* [Exercise aim] Look through the entries below. Report each line that has the word "computer" in it.

::::::::::

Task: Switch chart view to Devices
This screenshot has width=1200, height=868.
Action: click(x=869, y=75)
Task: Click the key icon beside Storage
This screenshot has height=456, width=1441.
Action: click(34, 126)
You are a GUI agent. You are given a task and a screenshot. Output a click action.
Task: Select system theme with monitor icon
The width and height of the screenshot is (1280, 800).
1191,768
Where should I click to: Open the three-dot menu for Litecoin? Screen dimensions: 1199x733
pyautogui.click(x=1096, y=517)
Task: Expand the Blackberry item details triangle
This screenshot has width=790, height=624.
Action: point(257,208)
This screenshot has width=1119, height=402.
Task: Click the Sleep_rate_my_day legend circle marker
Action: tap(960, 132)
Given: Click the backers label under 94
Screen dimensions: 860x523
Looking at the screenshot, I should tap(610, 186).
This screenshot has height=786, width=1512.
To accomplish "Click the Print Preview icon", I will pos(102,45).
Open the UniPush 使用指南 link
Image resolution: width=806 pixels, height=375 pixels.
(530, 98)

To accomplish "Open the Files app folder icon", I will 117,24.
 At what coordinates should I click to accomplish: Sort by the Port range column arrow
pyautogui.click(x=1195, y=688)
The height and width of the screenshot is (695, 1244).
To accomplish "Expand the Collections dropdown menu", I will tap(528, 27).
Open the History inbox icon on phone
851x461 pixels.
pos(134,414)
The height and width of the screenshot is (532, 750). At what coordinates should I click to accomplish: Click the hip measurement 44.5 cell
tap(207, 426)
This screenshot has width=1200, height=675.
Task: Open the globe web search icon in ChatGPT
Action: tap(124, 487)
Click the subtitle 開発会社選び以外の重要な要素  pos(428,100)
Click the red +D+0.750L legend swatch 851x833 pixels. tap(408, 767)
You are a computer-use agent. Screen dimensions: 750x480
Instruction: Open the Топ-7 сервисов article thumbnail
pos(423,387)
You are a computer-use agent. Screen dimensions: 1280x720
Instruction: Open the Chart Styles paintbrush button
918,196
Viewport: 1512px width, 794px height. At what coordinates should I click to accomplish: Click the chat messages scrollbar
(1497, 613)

::::::::::

* [Response for this exercise]
You are a computer-use agent. Screen dimensions: 750x480
You are a computer-use agent. Screen dimensions: 1280x720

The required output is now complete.